Violência nas ruas, no trânsito, nas praças esportivas, nos lares, nas crianças e nos idosos, nas escolas, violências em todos os lugares, liga-se a TV, fora os assuntos da Copa, o maior índice de apresentação dos jornais, fica com a violência dos orientes médios da vida e boa fatia para a violência tupiniquim. Violências tupiniquins, além das naturais, têm aquelas estampadas na corrupção dos homens públicos, onde os recursos desviados deixam de socorrer a população nas suas necessidades mais básicas, garantidas pela Carta Magna, ou seja, saúde, transporte, lazer e educação, que ficam mutiladas, pela ganância de poucos que vivem nababescamente e impunes, com se não tivessem praticado nenhuma violência. Sobressaltados, nos perguntamos todos os dias, porque os homens são assim, alheios aos seus semelhantes, vivendo uma vida excessivamente individual e egoísta, esquecendo-se do principal da nossa existência, que é viver com Deus e muito amor. Sobre isso, me veio a lembrança um lindo conto, de autor desconhecido, que gostaria de recontar para poder dar ênfase sobre o antídoto que deveríamos usar contra a violência, a saber; “ Um velho índio descreveu certa vez seus conflitos internos. –Dentro de mim existem dois cachorros, um deles é cruel e mau.

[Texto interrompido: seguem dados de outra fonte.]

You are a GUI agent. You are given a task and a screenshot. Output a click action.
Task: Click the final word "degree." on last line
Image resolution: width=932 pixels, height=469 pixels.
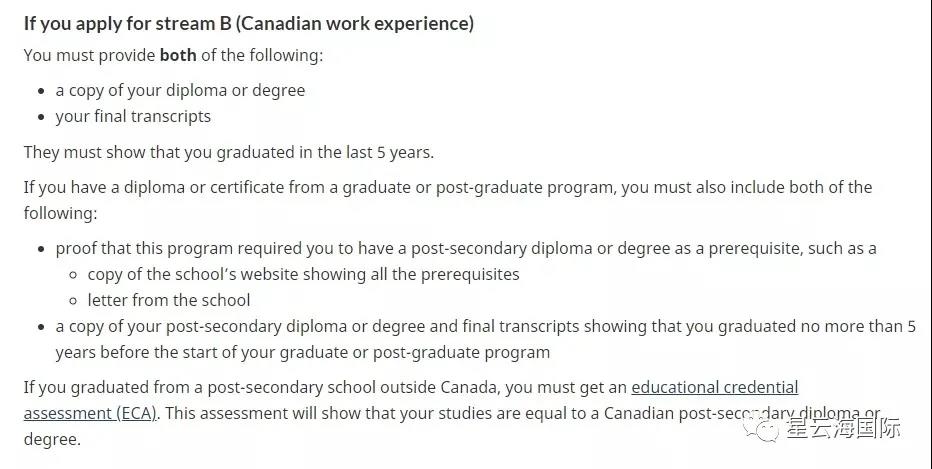coord(52,440)
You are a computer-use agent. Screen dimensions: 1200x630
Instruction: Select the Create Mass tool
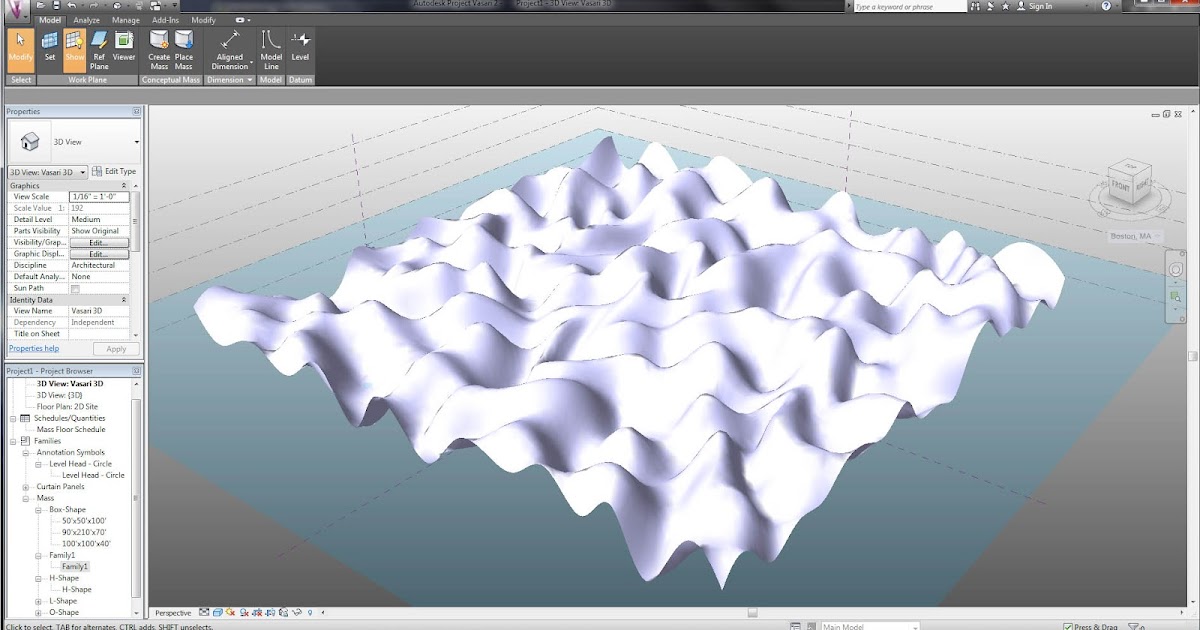pos(159,47)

O outro é muito bom. Os dois estão sempre brigando. Quando então lhe perguntaram qual dos cachorros ganharia a briga, o sábio índio parou, refletiu e respondeu: –Aquele que eu alimento.” Assim, fica no ar a pergunta para reflexão de todos nós. Qual cachorro, que estamos alimentando? Se alimentarmos o cachorro mau estaremos colaborando para o desabamento das coisas ruins, aumentando a violência. No entanto, caso sejamos fiéis aos princípios de Cristo, que diz “Amai-vos uns aos outros, como Eu vos amei”, iremos alimentar o cachorro bom, colaborando na construção de um mundo mais humano, justo e fraterno. É isso aí.